January 9, 2014
Conference spending at federal agencies has decreased by hundreds of millions of dollars in the last three years, according to a new congressional report.
Rep. John Mica, R-Fla., pointed to increased oversight by Congress and agency inspectors general as the impetus for the savings. The House Oversight and Government Reform committee member highlighted in his report agencies recently in the spotlight for excessive conference spending, including the Internal Revenue Service, the General Services Administration, the Veterans Affairs Department and the Defense Department.
“The federal government bears significant responsibility for wasting taxpayer dollars on unacceptable and unnecessary conferences,” Mica wrote in the report. “Congressional and inspector general oversight has led to the implementation of tighter controls over conference spending and the elimination of frivolous and gratuitous expenditures…. These reforms and increased transparency have put departments and agencies on notice that wasteful spending on conferences will no longer be tolerated.”
Mica led the charge against the GSA’s infamously extravagant $820,000 conference in 2010 after the wasteful spending came to light in a 2012 IG report.
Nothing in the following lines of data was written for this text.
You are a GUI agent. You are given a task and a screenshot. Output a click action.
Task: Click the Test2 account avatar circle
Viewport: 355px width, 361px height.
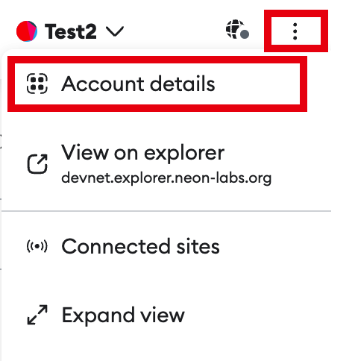(27, 31)
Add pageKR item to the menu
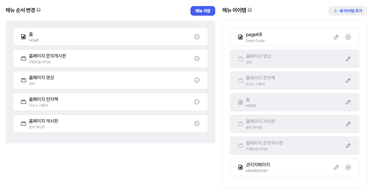This screenshot has width=375, height=195. click(x=348, y=37)
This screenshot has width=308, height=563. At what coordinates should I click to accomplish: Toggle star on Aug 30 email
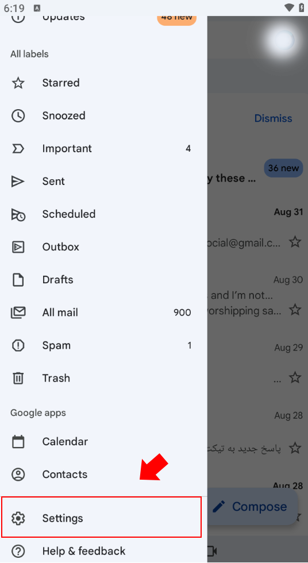(295, 309)

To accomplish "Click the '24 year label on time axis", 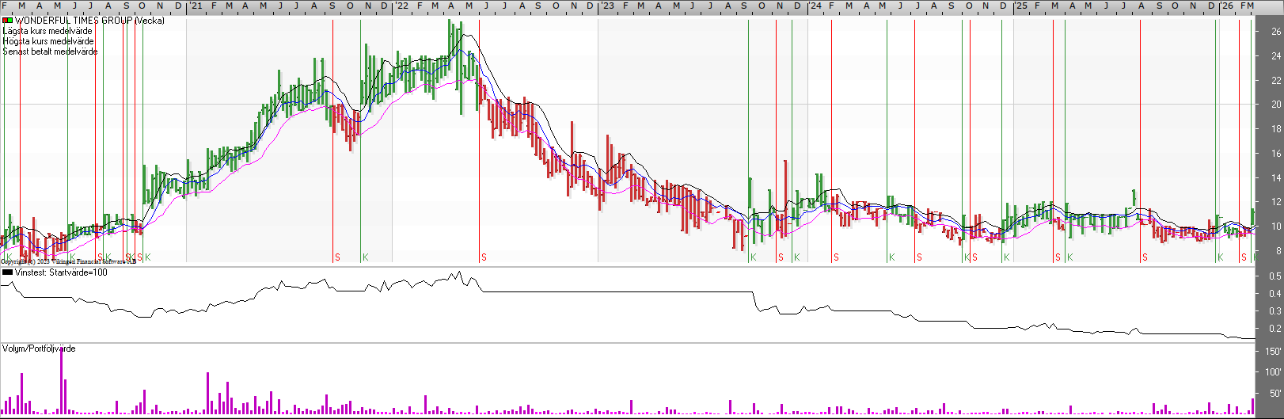I will tap(815, 6).
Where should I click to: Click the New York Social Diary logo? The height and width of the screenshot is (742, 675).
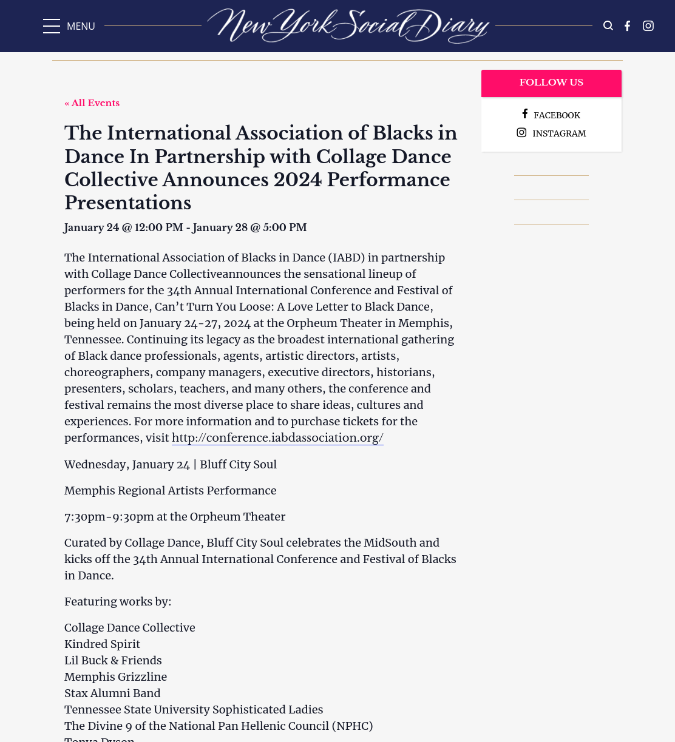(348, 25)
The event caused then-GSA Administrator Martha Johnson to resign and President Obama to issue an executive order to curb conference spending and increase oversight of such expenses.
In fiscal 2010, GSA spent $10.9 million on conferences. In fiscal 2012, the latest data available in the report, the agency spent just $1.3 million, an 88 percent decrease. The VA spent $86.5 million on conferences in fiscal 2011, Mica found, but that number was down to $7.5 million in fiscal 2012.
Defense and IRS both have saved more than $64 million in conference spending since fiscal 2010 due to cuts and oversight. Those two agencies, in addition to VA and GSA, saved taxpayers more than $219 million by reducing conference spending since fiscal 2010.
Mica estimated the overall governmentwide savings could total more than $500 million annually.